= Arctic Centre, University of Lapland =

The Arctic Centre, University of Lapland is Finland’s national institute for Arctic expertise. It is based at the University of Lapland, the northernmost university in Finland and the EU, and is located in the Arktikum building by the Ounasjoki river in Rovaniemi near the Arctic Circle.

The Arctic Centre is internationally recognized for the quality and relevance of its multidisciplinary Arctic research. Through this research, the Arctic Centre promotes increased knowledge, awareness and understanding of the Arctic both within and outside the region. This research supports decision-making and sustainable development in the Arctic.

The multidisciplinary research at the Arctic Centre focuses on the interaction between man and the nature. International research is carried out in the arctic, subarctic and boreal zones. The research builds new multidisciplinary and interdisciplinary practices between natural and social environmental research. The Northern Institute for Environmental and Minority Law (NIEM) carries out research in environmental law and human rights law. The Arctic Centre also provides environmental impact assessment and environmental auditing services.

Professor Johanna Ikävalko is the director of the centre.

== The Arktikum Science Centre and Science Communications ==

Arctic in Change presents the conditions, nature, cultures and adaptation to extreme circumstances that occur in the far north as well as showcases multidisciplinary Arctic research in an interactive way that appeals to the general public.
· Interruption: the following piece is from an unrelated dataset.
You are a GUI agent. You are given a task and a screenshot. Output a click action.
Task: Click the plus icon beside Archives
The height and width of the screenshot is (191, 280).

The exhibition highlights the developments, such as climate change and the status of indigenous peoples in an evolving world, that affect the North.

The Arctic Centre Science Communications adds to the understanding of Arctic themes by collecting information and communicating it to the general public, to experts and to various target groups. ArcticFinland.fi portal collects information on Finland’s Arctic policies and on Arctic research and Arctic business in Finland and it's maintained by the Arctic Centre Science Communications.